Four easy ways to improve your website’s UX

You will have favourite websites that you return to repeatedly. They have earned loyalty by efficiently providing high-quality goods and services that meet your needs. Your website should do the same – providing a consistent and relevant user experience (UX) to your visitors and customers is vital. Here are a few suggestions to help you avoid UX errors and to create an engaging site.

Tailor content to your users

Okay, you’re thinking it’s obvious you should tailor your website’s content to meet your user’s needs but unfortunately many companies still focus more on SEO issues, such as keyword placement and page optimisation, when creating content. SEO is important but it is only effective if your content resonates with people who visit your site. In its Webmaster Guidelines, Google’s first principle tells you to design your web pages primarily for your users, not for search engines.

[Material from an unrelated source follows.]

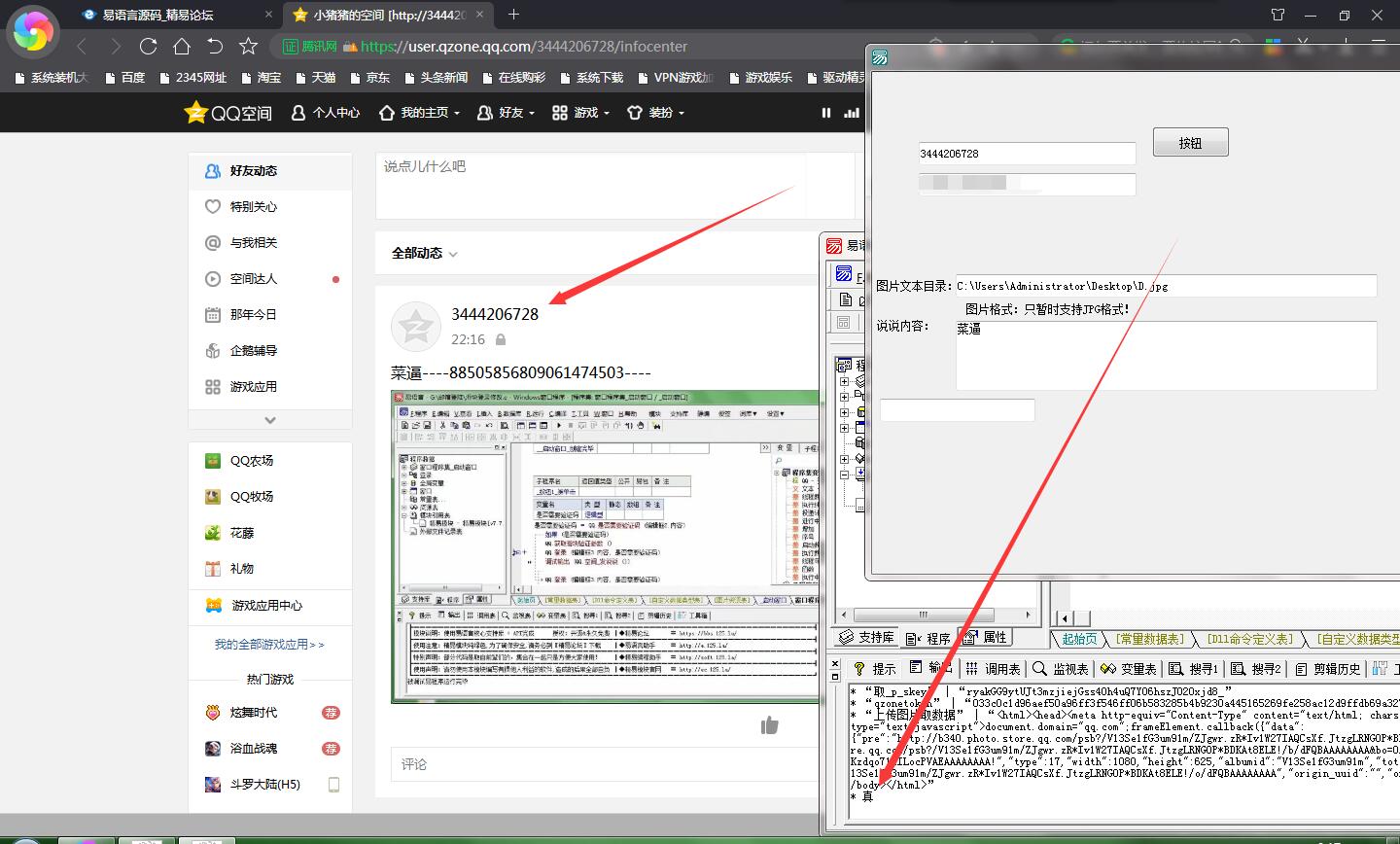Like the post with thumbs-up icon
This screenshot has height=844, width=1400.
tap(770, 725)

Clearly define what your business does

One of the first things visitors should see when accessing your site is a clear statement of what your company does. People come to your site with a purpose in mind, and if they can’t quickly determine if your site meets their needs, they will leave and look elsewhere, possibly never to return. Sometimes you only get one chance to gain a customer, so don’t frustrate potential customers by making them search through multiple pages to figure out what you do.

Provide an aesthetically pleasing site

You want your visitors to have a memorable experience but you want it to be memorable for the right reasons.

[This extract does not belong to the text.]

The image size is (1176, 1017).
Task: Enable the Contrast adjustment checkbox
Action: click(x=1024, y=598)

Use layouts with a mix of text and eye-catching graphics and photos. A site with many pages that only contain text will not keep a visitor’s attention for very long. Check your colour scheme to ensure the colours are compatible with each other and don’t detract from text readability and image visibility.

Don’t use stock photos – they’re easy to spot, and you will give your visitors a poor impression of your business. Be sure that any photos you do use are high quality and appear up-to-date.

Don’t overwhelm your visitors with call-to-action (CTA) buttons – use them strategically by placing them at logical decision points on your site.

Reduce page load times

Visitors will not stick around if your site loads slowly, so you should monitor page load times to be sure your site loads quickly and provides a high-quality UX. If you find that it’s taking more than three seconds for your site to load, there are several steps you can try to improve load times short of doing a complete website redesign.

Image files can cause pages to load slowly, so consider using an image optimisation tool to compress the size of your image files before you add them to your site. The size of pages with high-quality content can exceed 100kb, so consider compressing them to reduce bandwidth and improve your page load times.

Plugins also can cause slow page load times. If you have numerous plugins on your site, experiment with disabling some of them to see if they are the cause of your slow load times.

Sometimes we are so concerned about SEO that we don’t spend enough time optimising our website’s UX. We need to remember how valuable a positive UX is in today’s competitive online marketplace.